■ Directions for this task ■
All that is needed is the lines from the one containing "The height and" through the end of the listing, printed exactly, with no pictures among them.

■ Material supplied ■
--- START ---
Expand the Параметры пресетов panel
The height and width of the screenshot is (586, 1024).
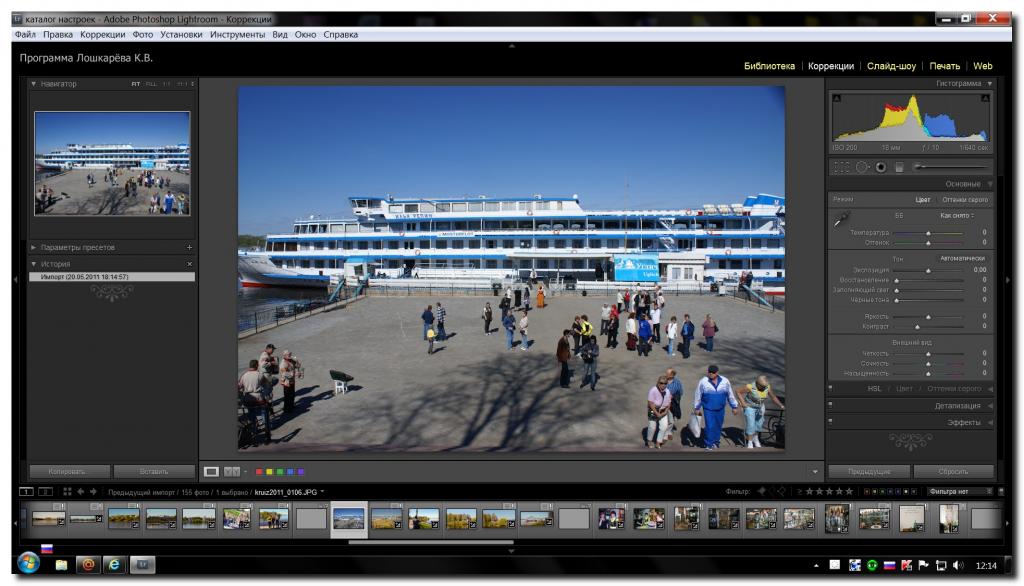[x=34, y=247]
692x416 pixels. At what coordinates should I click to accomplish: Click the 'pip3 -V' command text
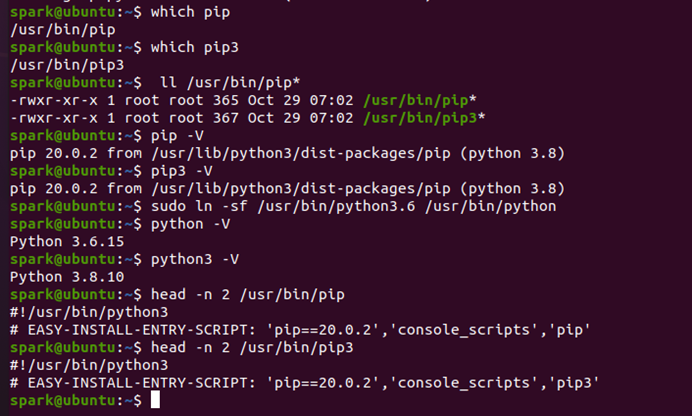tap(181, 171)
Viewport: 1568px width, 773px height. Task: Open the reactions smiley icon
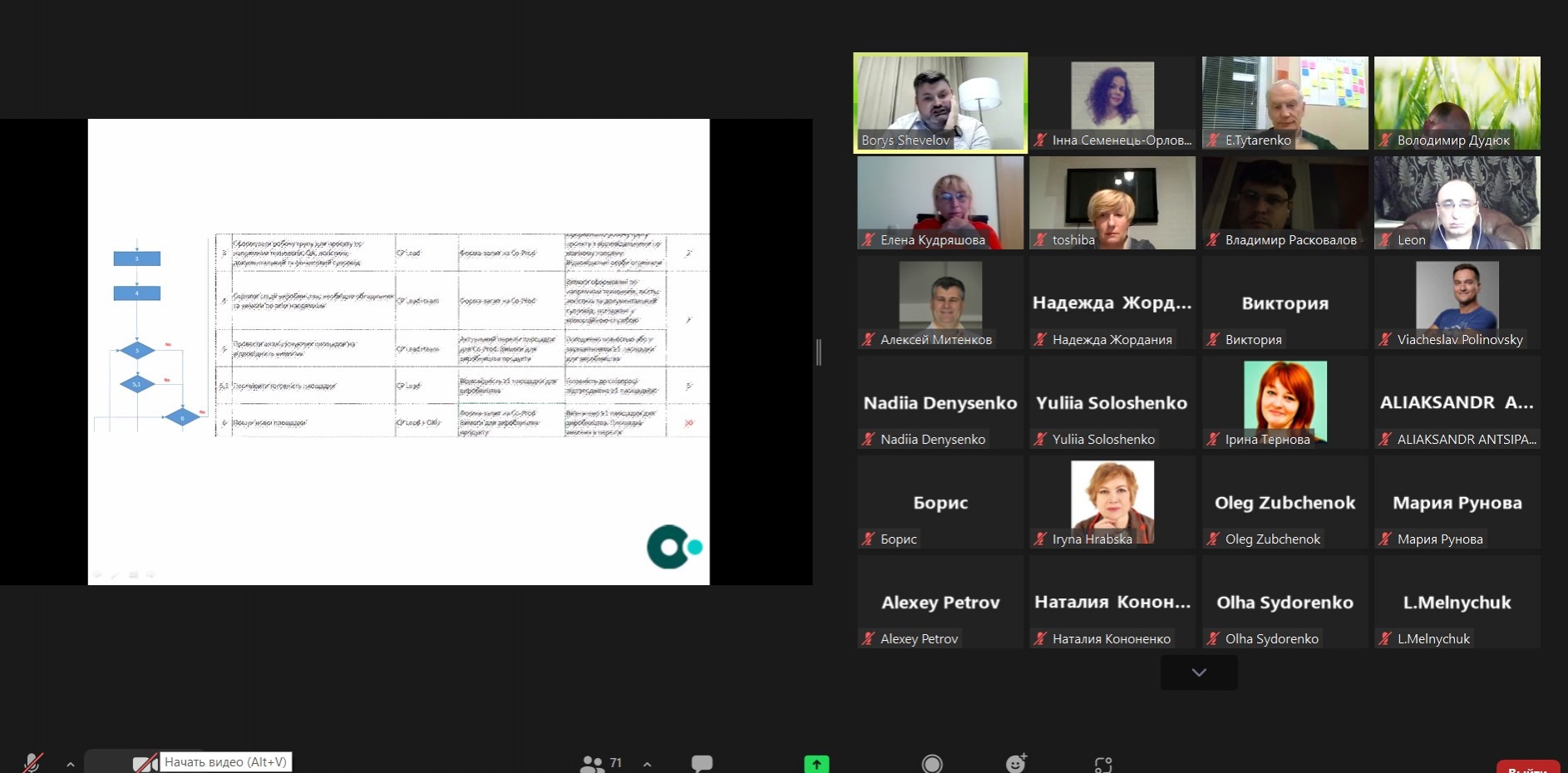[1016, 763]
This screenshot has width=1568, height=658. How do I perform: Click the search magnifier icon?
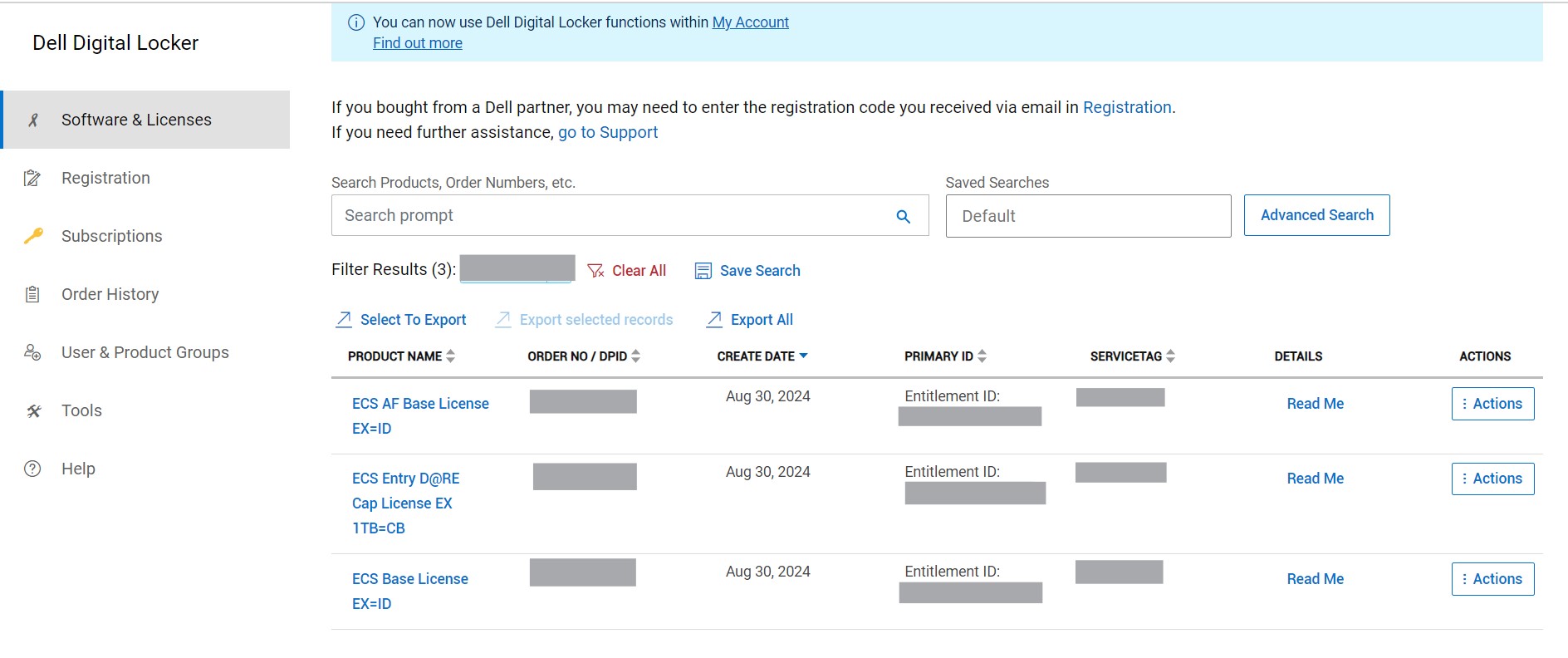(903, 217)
--- END ---
■ Task answer ■
The height and width of the screenshot is (586, 1024).
[x=34, y=247]
692x416 pixels. At what coordinates should I click to accomplish: Click the 'pip3 -V' command text
tap(181, 171)
Viewport: 1568px width, 773px height. Task: Open the reactions smiley icon
[1016, 763]
This screenshot has width=1568, height=658. How do I perform: Click the search magnifier icon?
(903, 217)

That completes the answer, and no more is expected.